I magistrati dei sei imputati hanno definito il processo contro il clan come “senza fine e di un’inaudita gravità”

Aula di tribunale

Nel processo contro il clan Moccia, si sono susseguiti 16 giudici diversi nel corso delle 15 udienze del processo.

Il processo

Gli avvocati penalisti hanno definito questi eventi “un’inaudita gravità” in quanto hanno notevolmente rallentato e ostacolato il procedimento fino al punto che la Camera penale di Roma ha proclamato per il prossimo 2 novembre l’astensione dalle udienze. Condividendo le ragioni della protesta, l’Unione delle Camere penali ha indetto lo stato di agitazione di tutta la categoria. 

Il processo ha avuto inizio nel 2020, dopo l’operazione effettuata dalla Dda che portò al sequestro di alcuni ristoranti nel centro di Roma. Questo processo è diventato l’esempio di come i tempi esageratamente lunghi diventino incompatibili con le regole base di un giusto processo. Per questa ragione gli avvocati difensori dei sei imputati, accusati di estorsione e fittizia intestazione di beni aggravate dal metodo mafioso, hanno deciso di farsi sentire.

L’ultimo giudice

L’ultimo giudice è stato cambiato dopo la requisitoria in cui il Pm aveva richiesto 19 anni di carcere per Angelo Moccia, considerato capo del clan, mentre per gli altri imputati hanno chiesto la condanna dai 3 ai 12 anni. Ma giunti alle arringhe difensive è subentrato un nuovo giudice.  

Il giusto processo

Secondo quanto afferma l‘Ucpi: “E’ semplicemente incompatibile con i più elementari principi del giusto processo, e prima ancora con le regole della logica e del buon senso, l’idea non solo che il giudice che pronuncia la sentenza sia diverso da quello che ha raccolto la prova, ma addirittura che il giudice possa mutare a ogni udienza istruttoria”. 

Appello a Nordio

L’Unione delle Camere penali ha poi rivolto un appello al nuovo Ministro della Giustizia Carlo Nordio: “E’ urgente un intervento normativo che, negando in radice restituisca in modo inequivoco e non soggetto a possibili, ulteriori manipolazioni interpretative, l’intangibile principio dell’immediatezza della decisione già inutilmente sancito dall’art. 525 cpp nella sua attuale formulazione”.

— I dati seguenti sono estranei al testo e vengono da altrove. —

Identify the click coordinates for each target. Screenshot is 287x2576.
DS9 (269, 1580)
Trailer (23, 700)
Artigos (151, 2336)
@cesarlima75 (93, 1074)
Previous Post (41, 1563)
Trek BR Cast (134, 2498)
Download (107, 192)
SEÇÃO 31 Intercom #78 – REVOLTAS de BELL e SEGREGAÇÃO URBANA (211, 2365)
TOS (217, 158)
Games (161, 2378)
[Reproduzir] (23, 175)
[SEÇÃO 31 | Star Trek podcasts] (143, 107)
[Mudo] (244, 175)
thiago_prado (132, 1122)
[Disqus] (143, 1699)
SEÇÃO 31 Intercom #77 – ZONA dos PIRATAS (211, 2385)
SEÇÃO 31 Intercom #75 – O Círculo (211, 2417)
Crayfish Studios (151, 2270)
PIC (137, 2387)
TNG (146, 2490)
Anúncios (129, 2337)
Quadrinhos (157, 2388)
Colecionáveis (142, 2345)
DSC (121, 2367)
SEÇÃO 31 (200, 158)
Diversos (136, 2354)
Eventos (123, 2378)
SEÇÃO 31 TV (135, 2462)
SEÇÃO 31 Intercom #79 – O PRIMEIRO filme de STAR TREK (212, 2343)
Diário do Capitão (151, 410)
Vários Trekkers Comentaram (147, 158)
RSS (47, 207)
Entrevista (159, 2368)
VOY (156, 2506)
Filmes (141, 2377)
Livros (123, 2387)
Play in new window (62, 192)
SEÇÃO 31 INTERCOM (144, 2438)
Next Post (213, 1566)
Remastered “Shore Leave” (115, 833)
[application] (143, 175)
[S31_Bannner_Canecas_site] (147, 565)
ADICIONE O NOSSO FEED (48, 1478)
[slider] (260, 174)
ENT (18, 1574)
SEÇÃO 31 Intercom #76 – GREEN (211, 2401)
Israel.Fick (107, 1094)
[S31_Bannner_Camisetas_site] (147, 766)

penalisti hanno inoltre richiesto di “affermare il principio per il quale qualunque trasferimento del giudice, per ragioni diverse dall’urgenza, possa avere luogo solo quando il giudice medesimo abbia smaltito il proprio ruolo di udienze, almeno con riguardo a quelle la cui istruttoria si sia già svolta nelle sue cadenze più significative”.